O SEGUNDO CICLO DE KONDRATIEV (1843-1896) E O SEU LIAME COM A PARTICIPAÇÃO DOS ESTADOS UNIDOS NA GUERRA DO PARAGUAI

Roberto Mauro da Silva Fernandes

1.2 O IMPÉRIO DO BRASIL TAMBÉM CAPITANEOU SEUS CUSTOS DE GUERRA

O ano de 1864 coincide com o fim da fase de ascensão (fase A) da economia mundial e o início da fase de recessão da mesma, como também, é no final deste mesmo ano que se inicia a Guerra do Paraguai, que se passou por inteiro em um período de baixa da economia. Este último período da economia mundial refletiu diretamente na economia do Império brasileiro.

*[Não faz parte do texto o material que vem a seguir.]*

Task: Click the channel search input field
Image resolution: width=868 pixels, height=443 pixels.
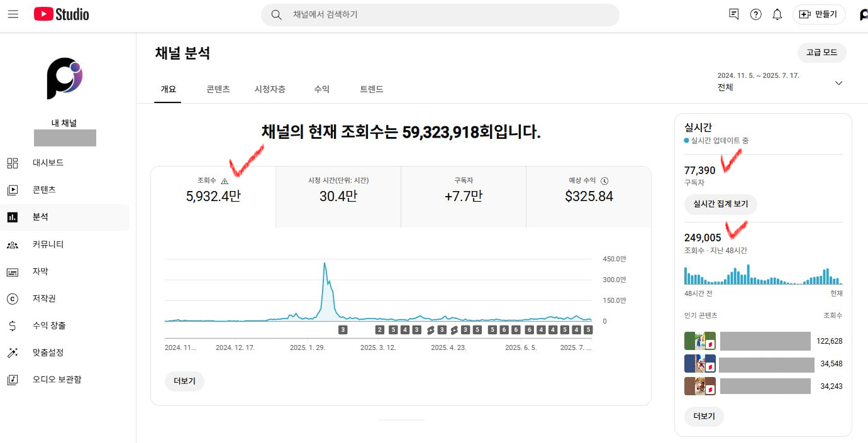Action: (x=440, y=14)
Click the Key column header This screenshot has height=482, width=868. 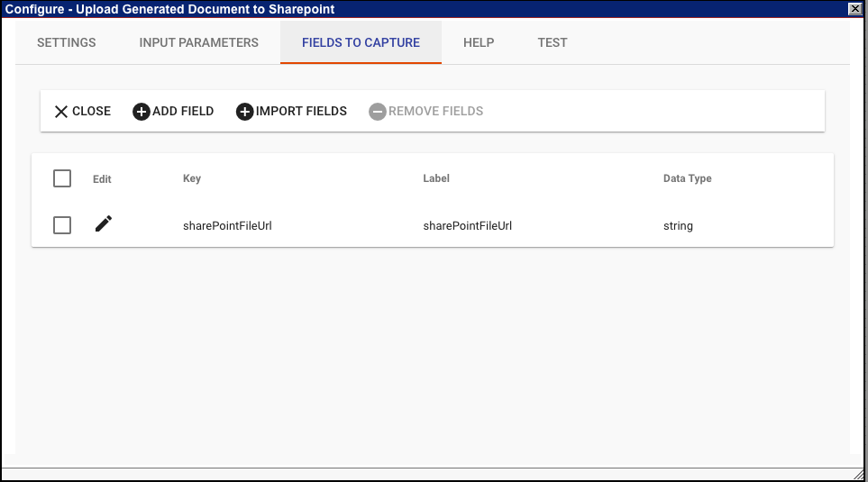192,178
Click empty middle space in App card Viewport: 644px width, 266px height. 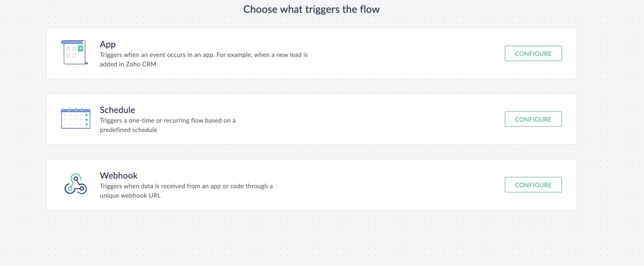[x=403, y=54]
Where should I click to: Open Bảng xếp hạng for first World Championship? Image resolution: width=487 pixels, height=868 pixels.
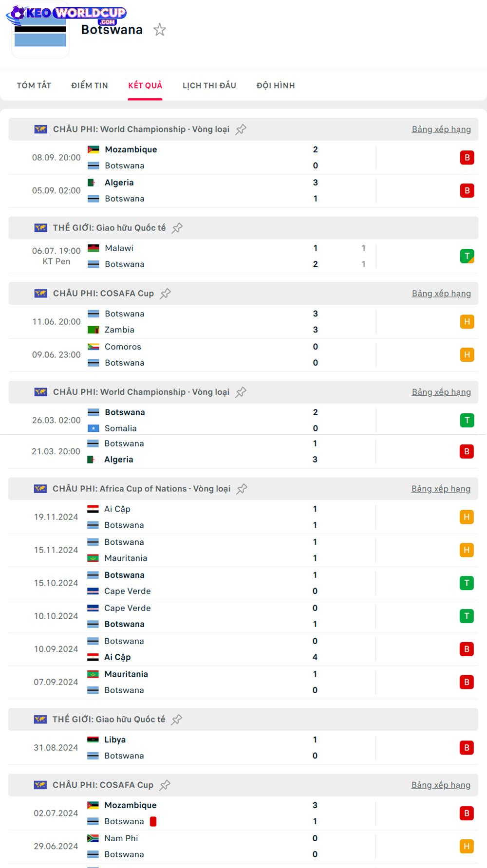[441, 129]
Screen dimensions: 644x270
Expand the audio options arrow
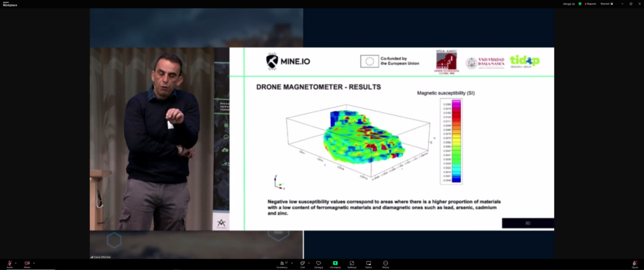(16, 262)
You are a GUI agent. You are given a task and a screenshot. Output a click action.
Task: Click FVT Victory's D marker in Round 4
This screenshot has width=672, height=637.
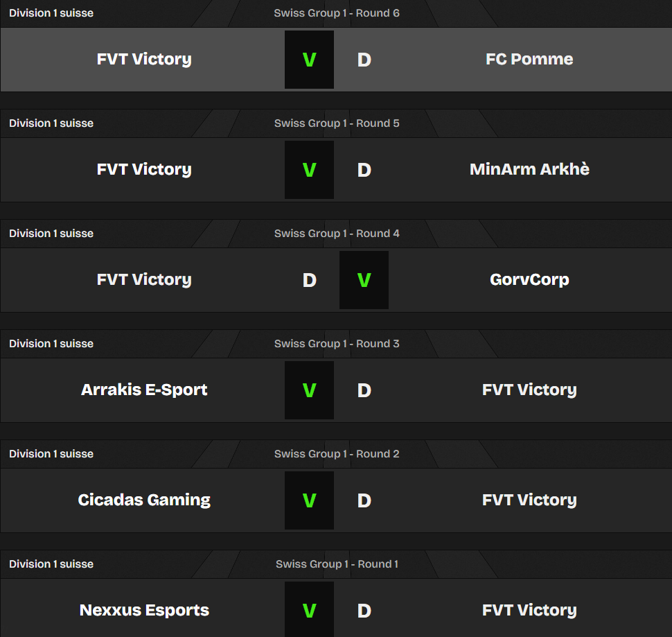pyautogui.click(x=310, y=280)
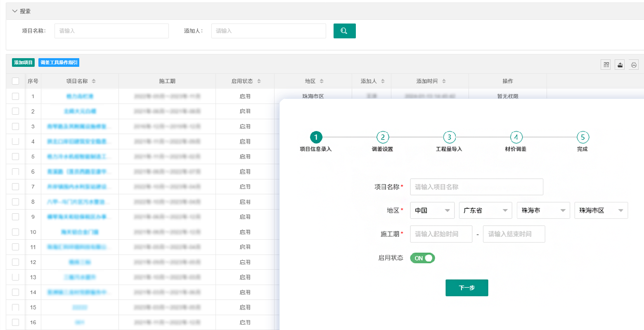The height and width of the screenshot is (330, 644).
Task: Turn off the 启用状态 ON toggle
Action: pyautogui.click(x=422, y=258)
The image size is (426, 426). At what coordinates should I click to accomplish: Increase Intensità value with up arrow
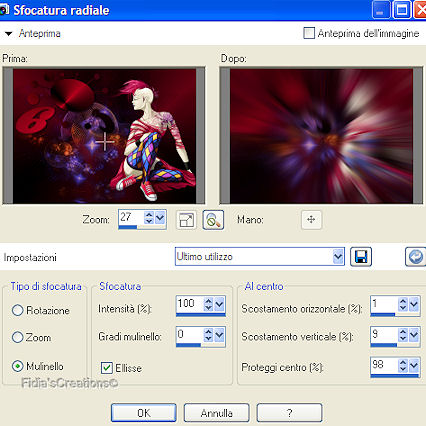point(209,300)
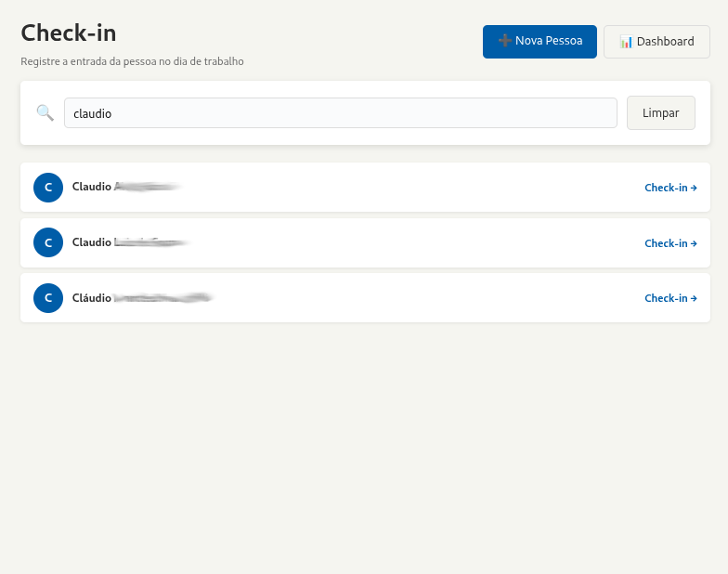728x574 pixels.
Task: Select the Cláudio name in the third row
Action: [x=93, y=298]
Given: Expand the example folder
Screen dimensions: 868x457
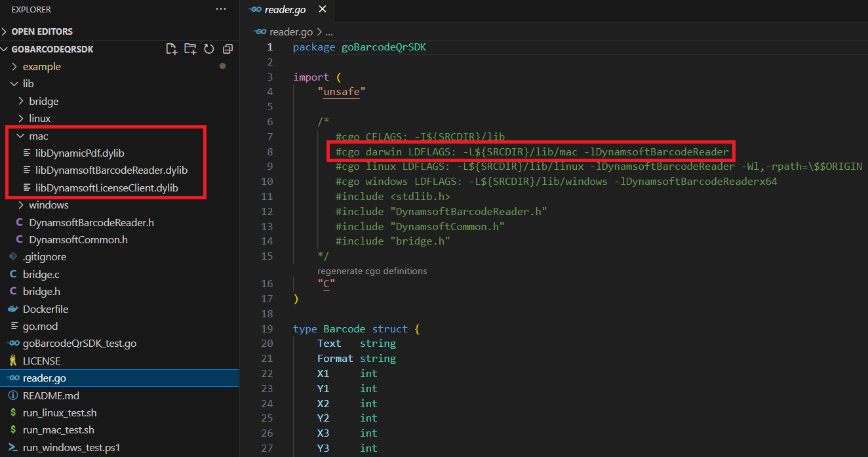Looking at the screenshot, I should (41, 67).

Segundo Guimarães (2007, p.02), o principal centro econômico do Império, a cidade do Rio de Janeiro, passava por uma crise comercial e bancária em 1864, que ficou conhecida como a “Crise do Souto”, nome que se deu em conseqüência da falência da Casa Bancária Antônio José Alves do Souto & Cia, constituindo-se no ápice de uma situação de crise, na qual vivia a Praça Comercial da cidade desde 1860.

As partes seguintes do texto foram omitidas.